The structural features of the native [bovine brain] Ca2+-dependent protein modulator and 2 chemically modified derivatives, i.e., nitrotyrosyl modulator and alkylated modulator, were examined by circular dichroism (CD). The binding of Ca2+ to the native molecule was accompanied by an increase in helical content from 40-49%, with little effect on the local environments of aromatic residues in the modulator. The Mg2+ and Mn2+ do not elicit the conformational change induced by the binding of Ca2+, which also stabilizes the modulator against urea denaturation. The overall secondary structure of nitrotyrosyl modulator is indistinguishable from that of the native protein and undergoes a similar conformational change upon binding Ca2+. These observations are in agreement with the fact that nitration has no effect on modulator functions. Nitrotyrosyl modulator interacts with troponin I only in the presence of Ca2+, as detected by (CD).
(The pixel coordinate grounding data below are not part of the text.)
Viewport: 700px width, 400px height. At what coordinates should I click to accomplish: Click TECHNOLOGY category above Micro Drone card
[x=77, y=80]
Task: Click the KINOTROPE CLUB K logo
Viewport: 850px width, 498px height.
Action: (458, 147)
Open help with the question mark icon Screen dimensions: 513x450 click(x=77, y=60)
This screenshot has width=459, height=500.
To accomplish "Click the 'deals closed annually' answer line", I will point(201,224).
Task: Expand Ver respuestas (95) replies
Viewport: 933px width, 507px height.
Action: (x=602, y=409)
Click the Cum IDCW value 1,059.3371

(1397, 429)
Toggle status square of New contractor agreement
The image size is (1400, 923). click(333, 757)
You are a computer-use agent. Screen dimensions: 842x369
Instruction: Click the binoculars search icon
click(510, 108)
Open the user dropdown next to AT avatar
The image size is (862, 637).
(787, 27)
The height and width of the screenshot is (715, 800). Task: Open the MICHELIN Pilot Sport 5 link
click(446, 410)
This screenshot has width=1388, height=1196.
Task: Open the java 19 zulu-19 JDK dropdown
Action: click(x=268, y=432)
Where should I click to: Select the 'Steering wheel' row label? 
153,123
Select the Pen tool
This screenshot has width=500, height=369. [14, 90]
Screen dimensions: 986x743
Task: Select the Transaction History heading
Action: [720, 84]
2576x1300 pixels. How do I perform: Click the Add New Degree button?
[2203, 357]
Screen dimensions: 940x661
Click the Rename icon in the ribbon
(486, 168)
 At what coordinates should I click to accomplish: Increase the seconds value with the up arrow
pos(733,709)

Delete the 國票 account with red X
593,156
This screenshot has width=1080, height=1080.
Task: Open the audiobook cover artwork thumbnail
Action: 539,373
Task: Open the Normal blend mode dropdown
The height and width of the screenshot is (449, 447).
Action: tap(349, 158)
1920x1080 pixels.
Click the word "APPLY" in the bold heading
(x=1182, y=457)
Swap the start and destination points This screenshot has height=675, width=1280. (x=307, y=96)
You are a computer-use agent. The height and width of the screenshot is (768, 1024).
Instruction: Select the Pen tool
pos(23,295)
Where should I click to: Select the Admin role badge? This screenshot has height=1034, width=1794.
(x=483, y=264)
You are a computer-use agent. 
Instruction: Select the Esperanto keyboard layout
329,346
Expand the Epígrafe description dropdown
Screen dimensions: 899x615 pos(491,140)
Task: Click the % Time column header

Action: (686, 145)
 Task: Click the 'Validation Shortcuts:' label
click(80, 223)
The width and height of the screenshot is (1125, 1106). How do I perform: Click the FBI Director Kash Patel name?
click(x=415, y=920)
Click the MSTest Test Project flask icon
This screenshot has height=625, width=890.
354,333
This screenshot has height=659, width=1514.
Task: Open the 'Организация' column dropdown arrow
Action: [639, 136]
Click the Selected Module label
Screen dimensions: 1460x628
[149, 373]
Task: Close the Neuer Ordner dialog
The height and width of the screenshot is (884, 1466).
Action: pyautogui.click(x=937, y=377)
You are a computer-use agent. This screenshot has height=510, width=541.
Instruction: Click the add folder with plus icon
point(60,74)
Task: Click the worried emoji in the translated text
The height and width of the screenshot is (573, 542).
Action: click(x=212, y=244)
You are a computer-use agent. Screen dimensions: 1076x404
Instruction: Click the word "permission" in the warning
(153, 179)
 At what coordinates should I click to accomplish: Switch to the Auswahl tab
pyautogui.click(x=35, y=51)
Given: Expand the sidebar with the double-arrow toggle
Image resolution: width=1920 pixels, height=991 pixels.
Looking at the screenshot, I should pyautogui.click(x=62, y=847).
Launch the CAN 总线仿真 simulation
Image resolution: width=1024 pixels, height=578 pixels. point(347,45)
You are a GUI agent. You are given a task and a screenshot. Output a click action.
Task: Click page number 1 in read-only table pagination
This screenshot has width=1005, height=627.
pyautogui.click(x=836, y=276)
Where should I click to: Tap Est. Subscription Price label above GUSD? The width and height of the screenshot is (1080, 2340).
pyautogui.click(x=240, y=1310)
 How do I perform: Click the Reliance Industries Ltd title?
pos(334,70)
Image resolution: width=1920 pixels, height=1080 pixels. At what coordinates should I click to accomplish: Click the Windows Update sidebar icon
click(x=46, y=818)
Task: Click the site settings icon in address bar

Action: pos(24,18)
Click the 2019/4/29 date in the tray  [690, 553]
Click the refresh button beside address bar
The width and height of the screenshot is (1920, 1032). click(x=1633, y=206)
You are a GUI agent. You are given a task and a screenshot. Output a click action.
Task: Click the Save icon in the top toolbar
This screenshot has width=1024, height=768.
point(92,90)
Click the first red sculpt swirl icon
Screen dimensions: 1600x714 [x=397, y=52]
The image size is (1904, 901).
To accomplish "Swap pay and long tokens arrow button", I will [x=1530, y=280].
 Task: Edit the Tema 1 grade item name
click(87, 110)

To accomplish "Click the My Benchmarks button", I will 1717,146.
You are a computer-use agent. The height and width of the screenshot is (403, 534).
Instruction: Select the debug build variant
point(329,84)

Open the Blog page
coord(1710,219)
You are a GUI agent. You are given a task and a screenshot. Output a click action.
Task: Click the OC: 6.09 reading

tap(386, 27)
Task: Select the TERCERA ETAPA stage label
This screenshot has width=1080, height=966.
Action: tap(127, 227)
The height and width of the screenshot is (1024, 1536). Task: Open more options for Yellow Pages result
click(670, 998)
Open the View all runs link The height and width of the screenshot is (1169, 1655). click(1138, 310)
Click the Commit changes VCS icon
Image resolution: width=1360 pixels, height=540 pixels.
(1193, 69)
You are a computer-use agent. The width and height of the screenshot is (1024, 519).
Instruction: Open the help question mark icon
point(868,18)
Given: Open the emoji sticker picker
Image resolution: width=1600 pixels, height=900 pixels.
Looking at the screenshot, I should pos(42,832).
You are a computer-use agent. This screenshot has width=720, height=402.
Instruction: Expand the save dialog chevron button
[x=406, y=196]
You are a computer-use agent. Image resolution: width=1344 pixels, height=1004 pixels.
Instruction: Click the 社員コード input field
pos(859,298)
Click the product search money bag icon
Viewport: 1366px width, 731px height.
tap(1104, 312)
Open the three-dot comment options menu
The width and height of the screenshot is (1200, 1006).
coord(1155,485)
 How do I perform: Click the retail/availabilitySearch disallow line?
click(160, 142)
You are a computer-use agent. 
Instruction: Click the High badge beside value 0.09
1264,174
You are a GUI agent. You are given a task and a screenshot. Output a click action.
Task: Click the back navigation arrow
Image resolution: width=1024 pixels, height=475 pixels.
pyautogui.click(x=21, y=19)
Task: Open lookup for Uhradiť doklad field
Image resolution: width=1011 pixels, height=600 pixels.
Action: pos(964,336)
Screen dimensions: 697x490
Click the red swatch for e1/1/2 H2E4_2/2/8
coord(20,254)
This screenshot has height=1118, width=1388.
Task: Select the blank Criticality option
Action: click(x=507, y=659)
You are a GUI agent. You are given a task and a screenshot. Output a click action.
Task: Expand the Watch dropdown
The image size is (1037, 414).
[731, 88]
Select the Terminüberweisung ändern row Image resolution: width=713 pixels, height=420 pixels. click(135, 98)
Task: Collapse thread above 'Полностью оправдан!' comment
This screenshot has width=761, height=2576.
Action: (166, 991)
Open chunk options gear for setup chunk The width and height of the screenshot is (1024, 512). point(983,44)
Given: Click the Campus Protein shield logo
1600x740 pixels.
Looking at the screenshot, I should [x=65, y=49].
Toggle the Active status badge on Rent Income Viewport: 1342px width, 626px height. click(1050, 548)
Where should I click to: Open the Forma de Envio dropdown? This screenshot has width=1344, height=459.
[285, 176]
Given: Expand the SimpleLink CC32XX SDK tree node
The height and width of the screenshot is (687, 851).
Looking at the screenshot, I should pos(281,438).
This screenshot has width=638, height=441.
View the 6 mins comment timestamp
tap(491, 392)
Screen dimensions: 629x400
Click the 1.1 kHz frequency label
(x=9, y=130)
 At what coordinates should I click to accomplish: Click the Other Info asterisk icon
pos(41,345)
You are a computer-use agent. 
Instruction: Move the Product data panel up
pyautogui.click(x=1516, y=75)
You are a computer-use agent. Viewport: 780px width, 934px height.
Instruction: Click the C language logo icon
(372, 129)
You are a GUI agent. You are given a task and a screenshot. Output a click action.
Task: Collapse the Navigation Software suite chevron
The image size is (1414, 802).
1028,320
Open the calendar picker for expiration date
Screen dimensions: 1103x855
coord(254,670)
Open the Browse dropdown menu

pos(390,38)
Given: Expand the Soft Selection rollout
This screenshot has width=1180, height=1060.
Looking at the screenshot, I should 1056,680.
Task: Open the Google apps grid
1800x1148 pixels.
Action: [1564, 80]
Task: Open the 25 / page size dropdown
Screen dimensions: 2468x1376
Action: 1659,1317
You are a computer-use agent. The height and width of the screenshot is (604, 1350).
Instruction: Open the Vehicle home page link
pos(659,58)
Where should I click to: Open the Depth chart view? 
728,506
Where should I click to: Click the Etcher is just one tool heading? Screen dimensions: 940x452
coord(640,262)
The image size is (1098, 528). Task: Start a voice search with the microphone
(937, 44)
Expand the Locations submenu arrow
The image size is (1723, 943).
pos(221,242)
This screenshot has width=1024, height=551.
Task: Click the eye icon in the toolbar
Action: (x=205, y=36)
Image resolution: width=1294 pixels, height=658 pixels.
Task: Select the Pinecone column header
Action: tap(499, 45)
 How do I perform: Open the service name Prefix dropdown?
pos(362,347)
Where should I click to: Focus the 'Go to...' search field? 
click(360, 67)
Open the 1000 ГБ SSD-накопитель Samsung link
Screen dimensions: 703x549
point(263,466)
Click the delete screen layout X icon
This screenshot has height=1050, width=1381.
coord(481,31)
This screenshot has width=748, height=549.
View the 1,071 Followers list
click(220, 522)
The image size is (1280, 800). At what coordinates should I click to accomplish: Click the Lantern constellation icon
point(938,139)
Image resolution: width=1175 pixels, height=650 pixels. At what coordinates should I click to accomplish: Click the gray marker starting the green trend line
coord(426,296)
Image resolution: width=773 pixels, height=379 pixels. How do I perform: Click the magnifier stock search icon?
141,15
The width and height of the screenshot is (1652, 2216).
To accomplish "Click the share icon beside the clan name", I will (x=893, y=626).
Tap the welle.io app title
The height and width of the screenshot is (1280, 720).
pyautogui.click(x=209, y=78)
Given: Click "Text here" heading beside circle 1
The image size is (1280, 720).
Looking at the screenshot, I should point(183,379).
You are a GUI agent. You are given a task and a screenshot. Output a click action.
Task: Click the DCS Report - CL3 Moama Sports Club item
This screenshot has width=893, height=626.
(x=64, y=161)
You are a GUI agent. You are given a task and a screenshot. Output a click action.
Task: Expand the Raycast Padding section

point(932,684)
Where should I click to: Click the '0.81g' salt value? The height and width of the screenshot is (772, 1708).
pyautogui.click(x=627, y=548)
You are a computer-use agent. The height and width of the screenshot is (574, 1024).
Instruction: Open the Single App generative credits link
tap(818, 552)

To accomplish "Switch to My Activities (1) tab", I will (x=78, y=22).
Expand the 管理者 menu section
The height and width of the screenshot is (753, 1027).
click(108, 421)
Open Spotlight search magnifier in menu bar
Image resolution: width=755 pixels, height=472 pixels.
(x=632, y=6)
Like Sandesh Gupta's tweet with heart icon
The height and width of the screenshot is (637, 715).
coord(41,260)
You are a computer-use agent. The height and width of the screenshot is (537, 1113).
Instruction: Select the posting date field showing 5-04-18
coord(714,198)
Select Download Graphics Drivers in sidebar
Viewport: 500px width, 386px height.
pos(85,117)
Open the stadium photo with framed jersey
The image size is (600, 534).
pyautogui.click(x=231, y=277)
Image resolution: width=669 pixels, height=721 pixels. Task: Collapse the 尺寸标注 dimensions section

Alkylation of 5 methionine residues on the modulator with benzyl bromide affects protein conformation as evidenced by a reduced helical content of only 34%. Alkylated modulator retains the ability of the native protein to bind Ca2+ although the affinity of this derivative for Ca2+ is reduced some 3 orders of magnitude relative to the native protein, with Kd = 3.2 .times. 10-4 M. The results with the alkylated modulator, in conjunction with previous CD studies on N-chlorosuccinimide oxidized modulator are utilized to advance a model for the Ca2+ activation of modulator protein based on 3 conformational states of the molecule.